The U.S. Food and Drug Administration (FDA) has approved UZEDY® (risperidone) as a once-monthly, extended-release injectable suspension for adults with bipolar I disorder (BD-I). It can be used alone or alongside lithium or valproate for maintenance treatment. The decision draws on existing clinical data for UZEDY and leverages Model-Informed Drug Development (MIDD) methodologies, which build on prior findings about the safety and efficacy of risperidone formulations already cleared for BD-I.
UZEDY is the first subcutaneous, long-acting risperidone formulation to use SteadyTeq™, a proprietary copolymer technology from Medincell that controls the steady release of the drug. Therapeutic blood levels are typically reached within 6 to 24 hours after a single dose. For BD-I, the FDA approval covers three once-monthly dosing options—50 mg, 75 mg, and 100 mg.
“Adults living with BD-I experience debilitating manic and depressive symptoms, and today’s FDA approval of UZEDY provides a new long-acting formulation of risperidone that may help address existing unmet needs and treatment gaps,” said Chris Fox, Executive Vice President, U.S. Commercial at Teva. “This expanded indication for UZEDY builds on its success in adults living with schizophrenia and demonstrates Teva’s dedication to developing innovative medicines for complex mental health conditions that place a heavy burden on individuals and their caregivers.”
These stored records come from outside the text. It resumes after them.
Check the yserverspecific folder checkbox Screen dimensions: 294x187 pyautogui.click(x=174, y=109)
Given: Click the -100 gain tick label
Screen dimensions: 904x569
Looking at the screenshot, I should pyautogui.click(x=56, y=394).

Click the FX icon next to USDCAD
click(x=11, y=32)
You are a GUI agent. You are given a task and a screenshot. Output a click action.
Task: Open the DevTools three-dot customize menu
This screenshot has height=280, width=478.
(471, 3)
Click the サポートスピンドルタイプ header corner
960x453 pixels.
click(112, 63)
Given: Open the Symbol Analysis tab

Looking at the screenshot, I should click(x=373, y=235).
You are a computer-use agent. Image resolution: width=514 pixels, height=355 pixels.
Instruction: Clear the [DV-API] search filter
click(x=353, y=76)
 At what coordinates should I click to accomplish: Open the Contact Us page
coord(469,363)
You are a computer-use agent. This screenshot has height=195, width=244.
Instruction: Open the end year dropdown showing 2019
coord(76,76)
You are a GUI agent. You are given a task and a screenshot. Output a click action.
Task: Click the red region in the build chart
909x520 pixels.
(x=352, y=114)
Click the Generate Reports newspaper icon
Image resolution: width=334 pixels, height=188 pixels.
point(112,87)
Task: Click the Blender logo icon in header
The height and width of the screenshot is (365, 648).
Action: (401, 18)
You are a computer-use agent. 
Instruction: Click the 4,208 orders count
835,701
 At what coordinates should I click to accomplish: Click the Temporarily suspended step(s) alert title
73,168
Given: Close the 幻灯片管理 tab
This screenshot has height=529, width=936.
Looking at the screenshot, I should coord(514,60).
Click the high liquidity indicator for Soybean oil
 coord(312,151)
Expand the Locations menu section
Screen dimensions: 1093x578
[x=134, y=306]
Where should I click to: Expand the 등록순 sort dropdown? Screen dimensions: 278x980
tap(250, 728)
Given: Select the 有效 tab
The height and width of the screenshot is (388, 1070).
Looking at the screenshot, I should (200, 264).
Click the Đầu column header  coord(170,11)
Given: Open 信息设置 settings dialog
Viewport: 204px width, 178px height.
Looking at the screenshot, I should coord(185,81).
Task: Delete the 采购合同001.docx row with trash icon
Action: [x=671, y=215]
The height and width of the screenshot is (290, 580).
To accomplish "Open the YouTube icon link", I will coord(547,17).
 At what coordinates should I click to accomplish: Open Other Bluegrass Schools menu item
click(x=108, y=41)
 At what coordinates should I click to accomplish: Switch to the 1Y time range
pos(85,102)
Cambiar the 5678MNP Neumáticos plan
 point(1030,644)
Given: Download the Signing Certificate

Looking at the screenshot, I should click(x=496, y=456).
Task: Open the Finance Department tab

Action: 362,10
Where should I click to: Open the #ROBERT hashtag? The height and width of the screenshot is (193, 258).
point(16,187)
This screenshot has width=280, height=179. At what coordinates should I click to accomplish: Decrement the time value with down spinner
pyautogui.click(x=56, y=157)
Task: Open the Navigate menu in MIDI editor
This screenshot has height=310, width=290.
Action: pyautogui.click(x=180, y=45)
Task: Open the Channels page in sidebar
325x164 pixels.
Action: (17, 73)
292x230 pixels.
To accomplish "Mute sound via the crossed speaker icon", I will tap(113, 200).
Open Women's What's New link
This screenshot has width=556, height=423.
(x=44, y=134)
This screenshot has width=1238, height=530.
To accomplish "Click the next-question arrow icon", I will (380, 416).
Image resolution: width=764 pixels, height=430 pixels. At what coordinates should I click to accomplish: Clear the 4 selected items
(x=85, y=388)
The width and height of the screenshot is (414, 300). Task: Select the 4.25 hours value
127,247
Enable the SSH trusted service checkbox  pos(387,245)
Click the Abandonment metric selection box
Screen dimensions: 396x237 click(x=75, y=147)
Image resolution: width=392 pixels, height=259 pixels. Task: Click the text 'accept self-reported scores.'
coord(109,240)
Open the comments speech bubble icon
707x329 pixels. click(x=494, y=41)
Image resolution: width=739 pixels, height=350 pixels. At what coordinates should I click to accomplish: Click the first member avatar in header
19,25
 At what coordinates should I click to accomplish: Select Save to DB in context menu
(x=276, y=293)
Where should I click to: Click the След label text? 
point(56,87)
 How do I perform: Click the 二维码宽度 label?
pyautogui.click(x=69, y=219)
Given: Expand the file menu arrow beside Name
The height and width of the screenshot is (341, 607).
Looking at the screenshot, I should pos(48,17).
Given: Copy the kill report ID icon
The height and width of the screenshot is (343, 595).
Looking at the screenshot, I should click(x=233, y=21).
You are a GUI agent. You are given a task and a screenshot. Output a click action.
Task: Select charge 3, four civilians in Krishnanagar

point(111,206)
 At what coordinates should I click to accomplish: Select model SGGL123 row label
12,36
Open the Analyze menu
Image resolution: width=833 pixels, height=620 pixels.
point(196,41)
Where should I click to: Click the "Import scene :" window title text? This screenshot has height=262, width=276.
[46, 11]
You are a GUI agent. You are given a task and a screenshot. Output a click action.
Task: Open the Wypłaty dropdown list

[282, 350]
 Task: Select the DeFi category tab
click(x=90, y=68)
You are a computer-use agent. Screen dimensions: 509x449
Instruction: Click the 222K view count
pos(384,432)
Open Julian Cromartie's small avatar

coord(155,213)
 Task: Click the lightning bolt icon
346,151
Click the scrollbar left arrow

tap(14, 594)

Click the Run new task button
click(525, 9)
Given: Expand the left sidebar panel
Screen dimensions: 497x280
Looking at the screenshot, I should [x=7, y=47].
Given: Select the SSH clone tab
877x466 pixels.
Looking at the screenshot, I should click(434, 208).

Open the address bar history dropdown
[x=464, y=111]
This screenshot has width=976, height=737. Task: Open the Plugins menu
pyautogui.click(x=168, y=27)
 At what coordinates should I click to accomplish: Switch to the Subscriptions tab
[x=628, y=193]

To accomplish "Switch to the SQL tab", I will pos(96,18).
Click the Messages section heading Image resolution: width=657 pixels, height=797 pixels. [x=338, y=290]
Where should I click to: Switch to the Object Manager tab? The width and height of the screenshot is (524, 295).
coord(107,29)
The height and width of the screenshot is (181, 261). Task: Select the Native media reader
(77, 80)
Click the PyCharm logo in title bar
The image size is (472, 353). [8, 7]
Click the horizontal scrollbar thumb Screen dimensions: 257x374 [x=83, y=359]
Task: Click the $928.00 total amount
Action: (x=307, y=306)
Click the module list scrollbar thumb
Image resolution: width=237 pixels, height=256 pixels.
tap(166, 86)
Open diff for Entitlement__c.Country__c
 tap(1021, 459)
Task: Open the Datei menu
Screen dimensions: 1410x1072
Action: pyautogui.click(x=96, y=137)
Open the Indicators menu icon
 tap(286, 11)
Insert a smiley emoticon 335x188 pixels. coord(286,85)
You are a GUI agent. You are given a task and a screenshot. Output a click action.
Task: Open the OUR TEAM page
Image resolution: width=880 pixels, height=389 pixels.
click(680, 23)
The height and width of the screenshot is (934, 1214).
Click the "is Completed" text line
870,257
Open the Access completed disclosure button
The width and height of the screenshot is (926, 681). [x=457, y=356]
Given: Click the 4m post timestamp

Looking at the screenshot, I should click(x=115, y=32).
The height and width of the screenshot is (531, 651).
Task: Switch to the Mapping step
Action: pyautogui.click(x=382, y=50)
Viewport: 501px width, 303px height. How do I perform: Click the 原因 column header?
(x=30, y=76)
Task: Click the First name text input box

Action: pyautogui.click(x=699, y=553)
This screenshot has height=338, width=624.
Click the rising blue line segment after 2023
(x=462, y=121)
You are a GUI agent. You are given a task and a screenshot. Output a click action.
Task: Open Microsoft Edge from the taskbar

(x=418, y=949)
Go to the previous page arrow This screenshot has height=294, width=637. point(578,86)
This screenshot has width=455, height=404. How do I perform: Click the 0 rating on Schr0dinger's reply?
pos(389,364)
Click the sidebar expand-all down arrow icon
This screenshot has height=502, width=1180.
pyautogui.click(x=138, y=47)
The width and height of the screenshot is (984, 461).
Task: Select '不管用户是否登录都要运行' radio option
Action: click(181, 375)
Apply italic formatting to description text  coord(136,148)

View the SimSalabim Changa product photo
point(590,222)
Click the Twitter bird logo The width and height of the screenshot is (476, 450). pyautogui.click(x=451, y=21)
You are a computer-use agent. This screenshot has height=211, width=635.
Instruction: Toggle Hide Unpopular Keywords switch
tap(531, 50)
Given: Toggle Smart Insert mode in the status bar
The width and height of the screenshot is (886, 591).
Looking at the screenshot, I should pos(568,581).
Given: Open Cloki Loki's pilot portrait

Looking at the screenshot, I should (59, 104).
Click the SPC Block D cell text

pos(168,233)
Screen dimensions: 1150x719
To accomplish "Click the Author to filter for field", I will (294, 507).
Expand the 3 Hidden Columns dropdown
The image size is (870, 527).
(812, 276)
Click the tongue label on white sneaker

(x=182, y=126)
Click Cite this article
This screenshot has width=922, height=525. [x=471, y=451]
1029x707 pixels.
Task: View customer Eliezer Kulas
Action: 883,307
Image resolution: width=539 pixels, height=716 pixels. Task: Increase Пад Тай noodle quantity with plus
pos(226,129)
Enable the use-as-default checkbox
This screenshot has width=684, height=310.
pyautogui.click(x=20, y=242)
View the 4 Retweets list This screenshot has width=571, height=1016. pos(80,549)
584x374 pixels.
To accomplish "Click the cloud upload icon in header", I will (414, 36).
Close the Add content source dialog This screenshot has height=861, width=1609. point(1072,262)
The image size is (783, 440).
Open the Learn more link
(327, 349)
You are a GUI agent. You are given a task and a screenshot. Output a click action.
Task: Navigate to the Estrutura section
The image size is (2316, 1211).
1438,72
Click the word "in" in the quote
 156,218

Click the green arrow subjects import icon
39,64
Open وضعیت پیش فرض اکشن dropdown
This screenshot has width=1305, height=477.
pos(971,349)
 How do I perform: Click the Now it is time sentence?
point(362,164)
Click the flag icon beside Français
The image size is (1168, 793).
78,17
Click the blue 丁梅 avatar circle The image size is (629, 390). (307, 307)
About 1% of U.S. adults, more than 3.4 million people are expected to develop BD-I in their lifetime. The disorder is linked to poor long-term outcomes and a significantly higher mortality rate than the general population, largely due to suicide and cardiovascular disease.
“Bipolar I disorder carries profound implications for a person’s life and is linked to suboptimal long-term outcomes, with treatment adherence to daily oral options frequently presenting as a major impediment to effective care,” said Craig Chepke, MD, DFAPA, Medical Director at Excel Psychiatric Associates and Scientific Director for HMP Global’s Psych Congress programs. “The FDA’s decision to expand the indication for UZEDY may help those living with BD-I. As a clinician, I am excited to now have a new treatment option for this complex disease.”
UZEDY was first approved in the U.S. in 2023 for the treatment of schizophrenia in adults.
“Long-acting injectables are increasingly recognized as key drivers of innovation in CNS therapeutics,” said Christophe Douat, CEO of Medincell. “We’re proud that UZEDY is now available to support patients living with bipolar I disorder. This milestone highlights the exceptional regulatory and commercial execution of our partner, Teva.”
The FDA’s approval for the BD-I indication draws on prior agency findings supporting the safety and efficacy of risperidone formulations used in BD-I, as well as on long-term data for UZEDY itself. The treatment’s safety, efficacy, and tolerability were assessed in two Phase 3 studies, TV46000-CNS-30072 (the RISE Study) and TV46000-CNS-30078 (the SHINE Study), both evaluating UZEDY for schizophrenia.